6 min read
Inflation slowed in January, according to official figures, but remains near record-highs with rates still higher than ten per cent.
Inflation was recorded as 10.1 per cent in the year to January, down from 10.5 per cent in the year to December, the Office for National Statistics (ONS) said.
Food prices and energy bills are among the main drivers for overall inflation, the ONS said, but petrol prices and the cost of restaurants and hotels are among the price rises that have started to slow.
Chancellor Jeremy Hunt welcomed the falling figures, but said the “fight is far from over”.
“High inflation strangles growth and causes pain for families and businesses – that’s why we must stick to the plan, halve inflation this year, reduce debt and grow the economy,” he said.
Consumer Prices Index including owner occupiers’ housing costs (CPIH) rose by 8.8% in the 12 months to Jan 2023, down from 9.2% in Dec 2022.
CPI rose by 10.1%, down from 10.5%.
— Office for National Statistics (ONS) (@ONS) February 15, 2023
Labour’s shadow chancellor Rachel Reeves warned that households will be hit by “a further economic blow” in the coming months.
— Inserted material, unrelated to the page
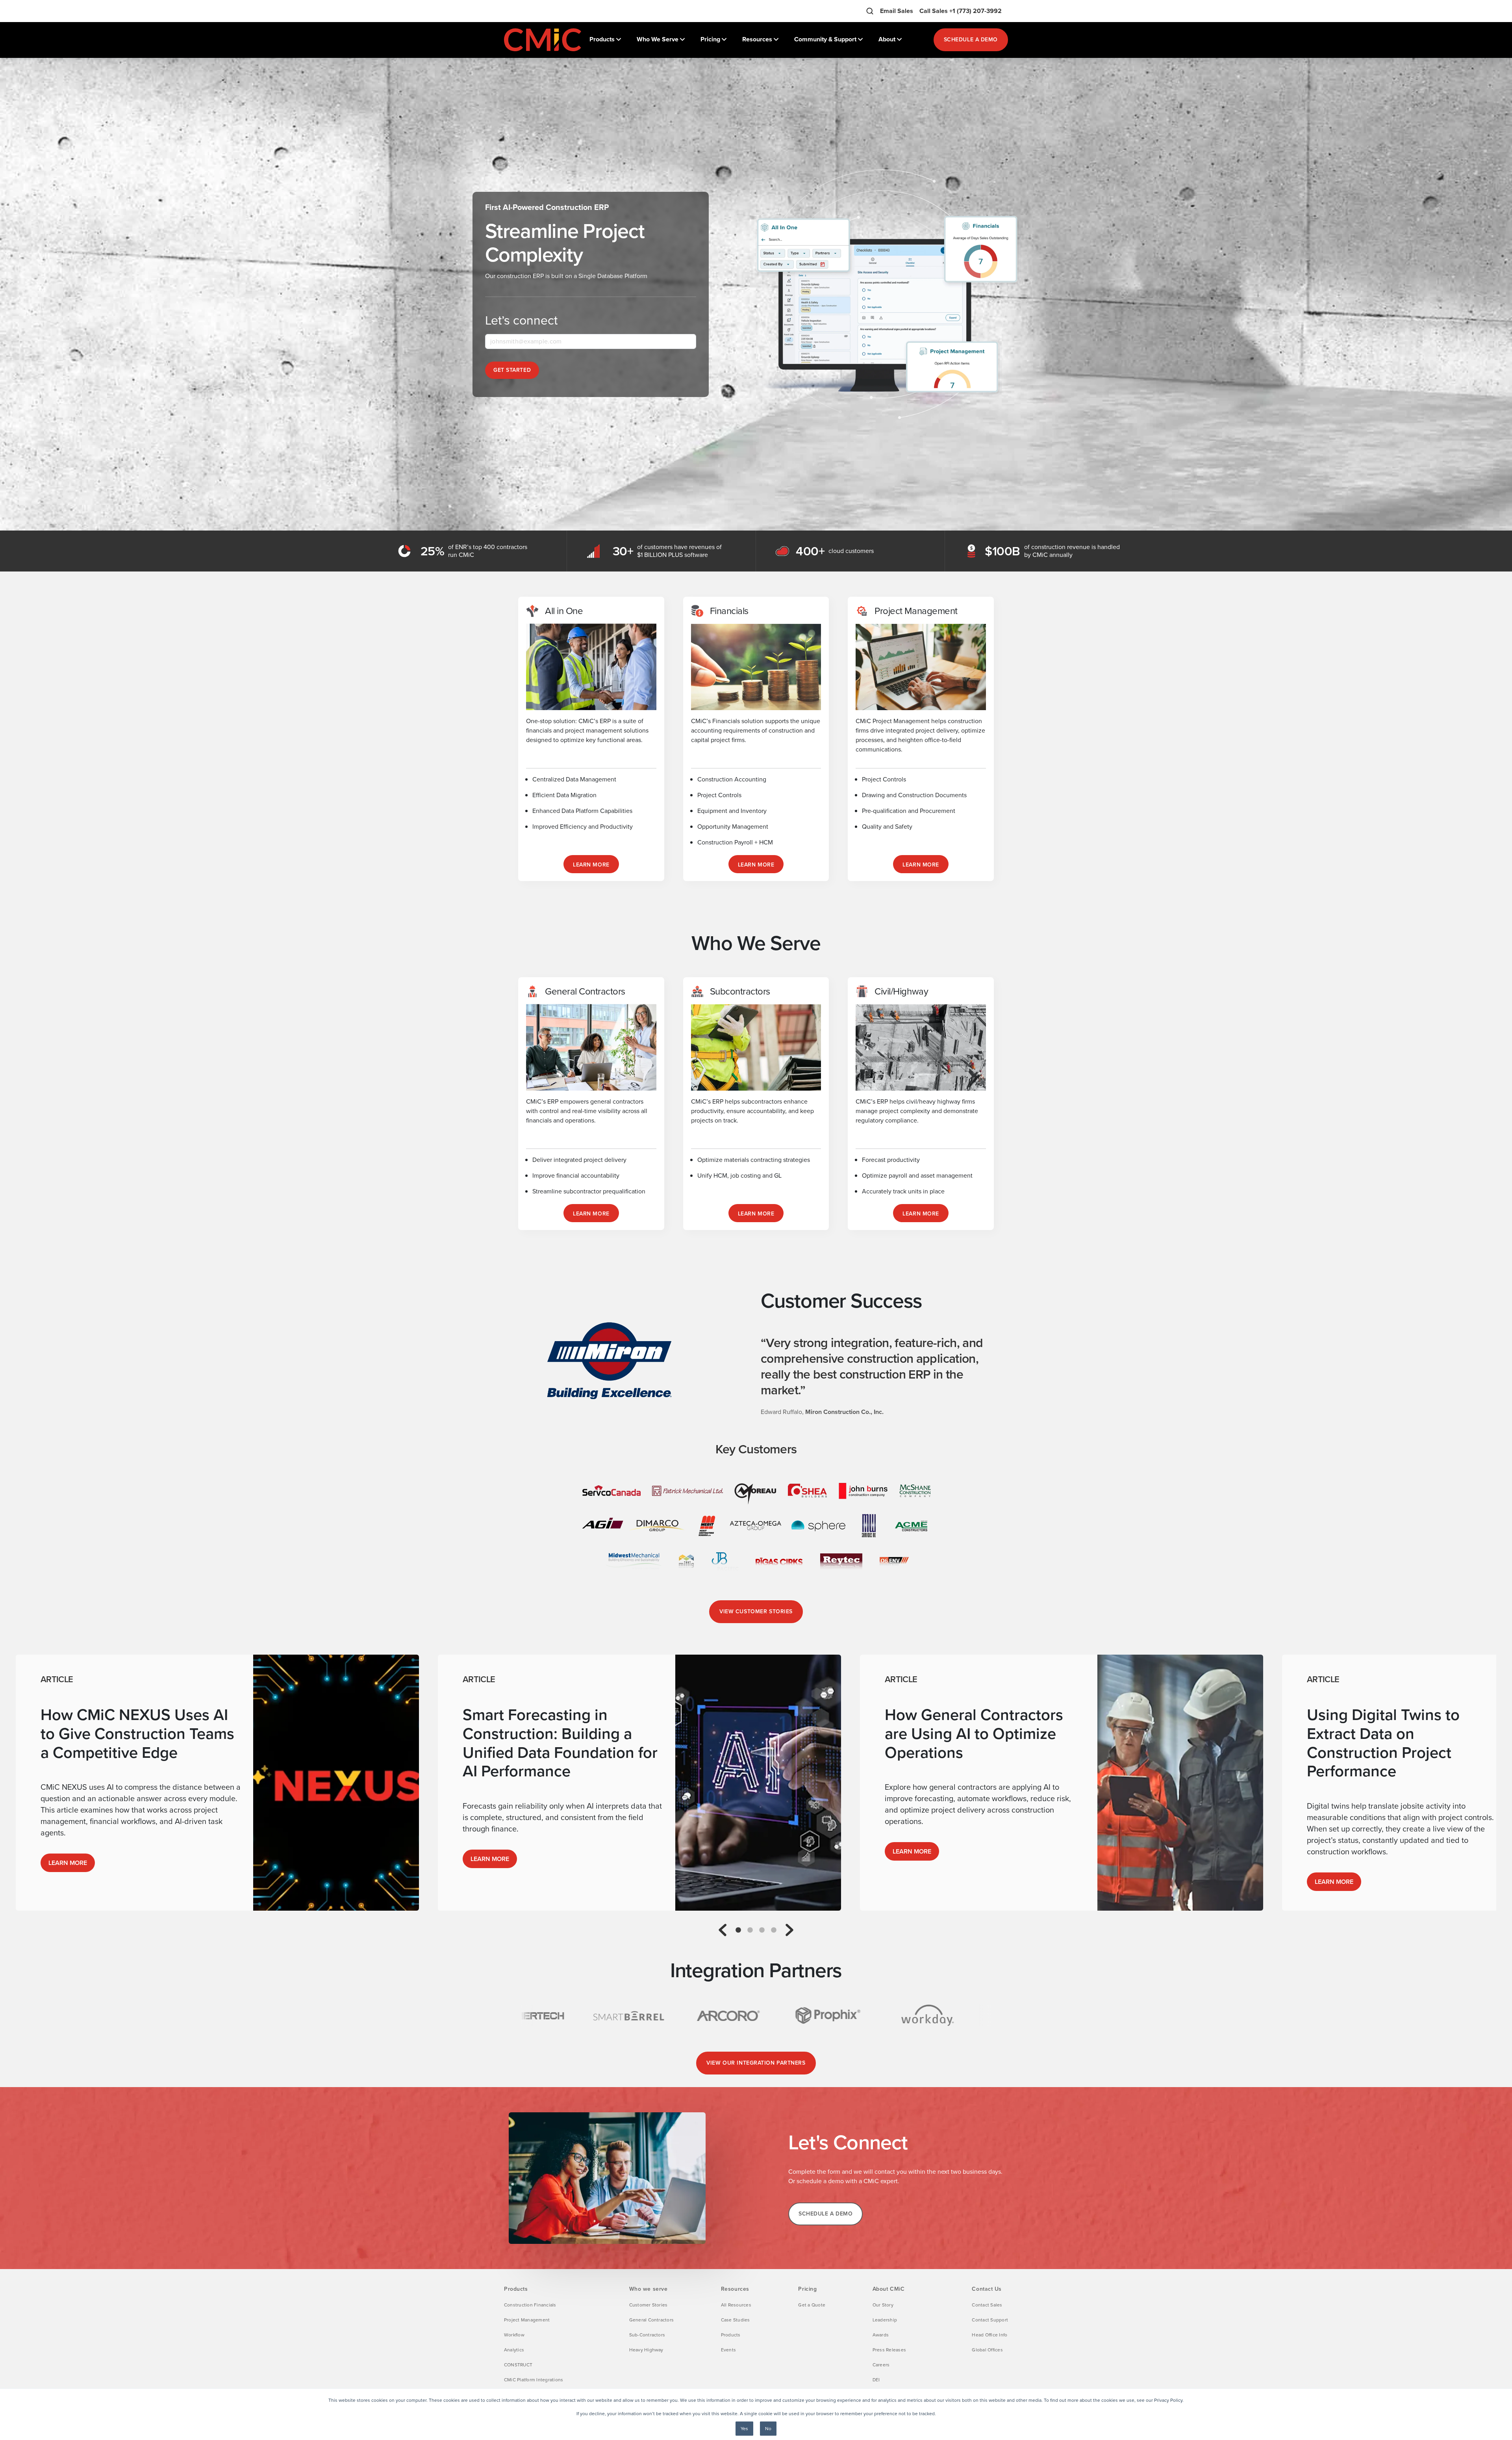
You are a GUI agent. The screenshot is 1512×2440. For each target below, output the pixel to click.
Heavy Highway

“With inflation still close to a 40 year high, people will be asking if 13 years of Tory government has left them and their family feeling better off? The answer will be no,” she said.
“Despite Britain’s enormous potential, in April households will be hit by another economic blow when energy prices go up.
“Labour would be bringing in a proper windfall tax on oil and gas giants now to stop energy bills going up in April.